Sound familiar? Perhaps it happens at work too. It just takes one more push and your emotions get the best of you and you become the poster child for one of those Snicker commercials. However, on the other side the person who has ‘pushed your buttons’ is actually confused about what you got so agitated about. In many of these scenarios it has little to do with the topic they brought up. Instead it was a physiological response on your end.
Whether you’re the agitated or the unknowning aggressor try this simple test if you start to feel the ‘heat’ in the room rise, but want to cool the room off before the next fight.
H stands for hungry. Are you hungry? Seriously, when you start to feel that either someone’s giving a very out-of-the-normal response to a simple request (What do you want to do tonight = blow up), or you feel yourself becoming agitated over something seemingly innocent, you might simply be hungry. We don’t make great decisions if one of our basic physiological needs is not met, and we can lash out unintentionally. Hunger can greatly influence our emotional response. Snickers had it right, grab one and stave off the hunger monster.
A stands for angry. Are you angry? Did something happen at work that’s carrying over into the night? Or perhaps it’s much deeper. This is the anniversary of a lost loved one. You found out some disturbing news about a friend and have been bottling it up. Remember that the outward emotion of angry is really a mask covering up our primary emotion of hurt (emotionally) and/or fear. Next time you start to see this response in someone else or you feel it coming on you – ask yourself if there is something deeper you’re dealing with consciously or subconsciously and give yourself some time alone to cool down.
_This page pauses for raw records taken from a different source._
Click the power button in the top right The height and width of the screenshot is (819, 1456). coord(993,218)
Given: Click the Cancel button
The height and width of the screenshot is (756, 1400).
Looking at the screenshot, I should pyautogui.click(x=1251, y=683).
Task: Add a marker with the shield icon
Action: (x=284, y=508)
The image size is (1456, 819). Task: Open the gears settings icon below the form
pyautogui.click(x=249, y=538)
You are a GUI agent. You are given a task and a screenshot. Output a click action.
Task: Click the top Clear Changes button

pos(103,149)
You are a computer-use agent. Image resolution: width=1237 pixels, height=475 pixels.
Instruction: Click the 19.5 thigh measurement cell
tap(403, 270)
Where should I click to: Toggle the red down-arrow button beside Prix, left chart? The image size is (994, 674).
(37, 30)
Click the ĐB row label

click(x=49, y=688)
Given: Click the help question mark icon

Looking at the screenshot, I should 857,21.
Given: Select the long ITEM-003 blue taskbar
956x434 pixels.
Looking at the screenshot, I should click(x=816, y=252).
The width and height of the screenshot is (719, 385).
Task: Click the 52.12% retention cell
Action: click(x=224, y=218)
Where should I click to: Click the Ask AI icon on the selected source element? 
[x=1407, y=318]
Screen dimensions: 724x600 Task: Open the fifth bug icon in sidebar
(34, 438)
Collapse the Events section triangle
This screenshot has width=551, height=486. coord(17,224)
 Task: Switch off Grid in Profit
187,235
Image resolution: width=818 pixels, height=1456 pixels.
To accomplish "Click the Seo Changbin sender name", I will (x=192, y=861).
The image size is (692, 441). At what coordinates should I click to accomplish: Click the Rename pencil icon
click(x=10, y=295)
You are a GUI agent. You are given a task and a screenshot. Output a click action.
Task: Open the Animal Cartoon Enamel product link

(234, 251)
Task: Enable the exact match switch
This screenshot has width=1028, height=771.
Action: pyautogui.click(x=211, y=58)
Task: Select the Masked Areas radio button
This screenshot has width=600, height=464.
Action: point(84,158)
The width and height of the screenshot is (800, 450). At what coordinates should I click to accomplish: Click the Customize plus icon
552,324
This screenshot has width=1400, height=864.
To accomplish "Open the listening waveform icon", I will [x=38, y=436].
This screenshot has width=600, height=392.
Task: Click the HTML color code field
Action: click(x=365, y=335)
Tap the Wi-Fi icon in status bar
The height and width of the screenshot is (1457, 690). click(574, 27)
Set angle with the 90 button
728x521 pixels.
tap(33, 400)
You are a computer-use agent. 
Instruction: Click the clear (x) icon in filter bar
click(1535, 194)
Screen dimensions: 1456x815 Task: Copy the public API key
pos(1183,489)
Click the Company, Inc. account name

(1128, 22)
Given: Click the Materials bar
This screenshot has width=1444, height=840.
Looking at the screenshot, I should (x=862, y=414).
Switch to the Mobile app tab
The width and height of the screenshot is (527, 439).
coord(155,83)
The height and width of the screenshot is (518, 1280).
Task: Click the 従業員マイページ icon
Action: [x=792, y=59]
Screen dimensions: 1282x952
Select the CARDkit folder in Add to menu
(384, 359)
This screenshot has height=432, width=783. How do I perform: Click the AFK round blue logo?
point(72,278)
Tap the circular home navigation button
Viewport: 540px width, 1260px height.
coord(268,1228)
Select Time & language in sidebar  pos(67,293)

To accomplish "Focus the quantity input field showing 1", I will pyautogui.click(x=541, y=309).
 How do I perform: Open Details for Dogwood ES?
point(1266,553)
L stands for lonely. Are you feeling lonely? This is about Maslow’s need level of lacking belonging and affection. Do you need a hug when you walk through the door, and the only thing you get is more notches and dings against you? Maybe you are an extrovert that spent a lot of time alone today and so your energy level is on low ebb. Or, you’re just in a funk wondering if your friends are really your friends or where your relationship is going. If this is the case, ask the “feedbacker” if you can have a couple of minutes just together, “loving on one another,” to restore you faith in humanity.
Finally, T stands for tired. After a long day that has used up a lot of your energy physically, mentally, and emotionally this indicator is about delays in achievement and success. This can create some frustrating days. Days that just don’t come together and click, the to-do list wasn’t completed to your satisfaction, the project you worked on wasn’t a hit out of the park, or simply, you just need a nap. Instead of resting, you snap out of frustration that things aren’t going your way. Again, try to take a 5 minutes alone to close your eyes, focus on your breathing, shut down the engines and get yourself back to neutral – a reboot!
Obviously, as adults we can build skill and emotional intelligence around showing our true colors and masking our H.A.L.T. indicators, however true to form, when we’re maxed out we can lash out. I remember as a child my mother would practice H.A.L.T. on me. Was Matt hungry, angry (hurt, scared or sad), lonely or tired? She would check in on me if I was ‘off’ and work some of the remedies mentioned.
So the next time your significant other (or friend, colleague, family member) comes in the door and they seem ‘off’ practice H.A.L.T. with them. Are they hungry and need some food for renewed energy; are they Angry (hurt/fearful) and need someone to listen to them or they need time alone to process; are they Lonely and need a hug or to play a game together; or are they tired and either need a nap or permission to go to bed early? The feedback can wait, especially if it saves you a night of fighting and strengthens your relationship together.